══ Supplied records ══

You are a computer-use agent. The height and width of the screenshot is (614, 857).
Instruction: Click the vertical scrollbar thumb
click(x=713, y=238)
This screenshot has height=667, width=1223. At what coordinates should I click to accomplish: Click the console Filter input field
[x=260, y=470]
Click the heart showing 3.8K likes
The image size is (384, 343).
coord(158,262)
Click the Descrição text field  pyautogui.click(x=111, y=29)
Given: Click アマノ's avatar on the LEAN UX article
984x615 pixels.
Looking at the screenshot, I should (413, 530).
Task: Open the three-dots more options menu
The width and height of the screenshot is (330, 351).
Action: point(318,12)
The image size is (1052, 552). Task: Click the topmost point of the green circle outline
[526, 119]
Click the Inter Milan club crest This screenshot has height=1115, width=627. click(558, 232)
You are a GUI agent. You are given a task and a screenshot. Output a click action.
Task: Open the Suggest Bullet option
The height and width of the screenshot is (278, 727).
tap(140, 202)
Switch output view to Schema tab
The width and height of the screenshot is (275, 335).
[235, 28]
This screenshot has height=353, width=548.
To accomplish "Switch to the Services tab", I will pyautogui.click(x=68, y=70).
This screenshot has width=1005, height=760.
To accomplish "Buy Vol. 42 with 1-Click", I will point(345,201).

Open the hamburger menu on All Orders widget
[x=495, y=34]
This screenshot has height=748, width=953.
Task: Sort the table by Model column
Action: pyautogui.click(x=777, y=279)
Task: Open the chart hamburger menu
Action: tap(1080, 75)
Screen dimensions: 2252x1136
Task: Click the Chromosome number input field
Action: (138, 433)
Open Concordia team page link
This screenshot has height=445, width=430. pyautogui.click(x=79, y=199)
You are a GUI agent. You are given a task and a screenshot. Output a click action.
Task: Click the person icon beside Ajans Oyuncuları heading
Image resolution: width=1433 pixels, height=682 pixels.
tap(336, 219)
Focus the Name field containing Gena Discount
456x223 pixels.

═══

■ Directions: Reproduce the listing above exactly, in its entirety.

■ Written reply:
You are a computer-use agent. The height and width of the screenshot is (614, 857).
Instruction: Click the vertical scrollbar thumb
click(x=713, y=238)
This screenshot has height=667, width=1223. At what coordinates should I click to accomplish: Click the console Filter input field
[x=260, y=470]
Click the heart showing 3.8K likes
The image size is (384, 343).
coord(158,262)
Click the Descrição text field  pyautogui.click(x=111, y=29)
Given: Click アマノ's avatar on the LEAN UX article
984x615 pixels.
Looking at the screenshot, I should (413, 530).
Task: Open the three-dots more options menu
The width and height of the screenshot is (330, 351).
Action: point(318,12)
The image size is (1052, 552). Task: Click the topmost point of the green circle outline
[526, 119]
Click the Inter Milan club crest This screenshot has height=1115, width=627. click(558, 232)
You are a GUI agent. You are given a task and a screenshot. Output a click action.
Task: Open the Suggest Bullet option
The height and width of the screenshot is (278, 727).
tap(140, 202)
Switch output view to Schema tab
The width and height of the screenshot is (275, 335).
[235, 28]
This screenshot has height=353, width=548.
To accomplish "Switch to the Services tab", I will pyautogui.click(x=68, y=70).
This screenshot has width=1005, height=760.
To accomplish "Buy Vol. 42 with 1-Click", I will point(345,201).

Open the hamburger menu on All Orders widget
[x=495, y=34]
This screenshot has height=748, width=953.
Task: Sort the table by Model column
Action: pyautogui.click(x=777, y=279)
Task: Open the chart hamburger menu
Action: tap(1080, 75)
Screen dimensions: 2252x1136
Task: Click the Chromosome number input field
Action: (138, 433)
Open Concordia team page link
This screenshot has height=445, width=430. pyautogui.click(x=79, y=199)
You are a GUI agent. You are given a task and a screenshot. Output a click action.
Task: Click the person icon beside Ajans Oyuncuları heading
Image resolution: width=1433 pixels, height=682 pixels.
tap(336, 219)
Focus the Name field containing Gena Discount
456x223 pixels.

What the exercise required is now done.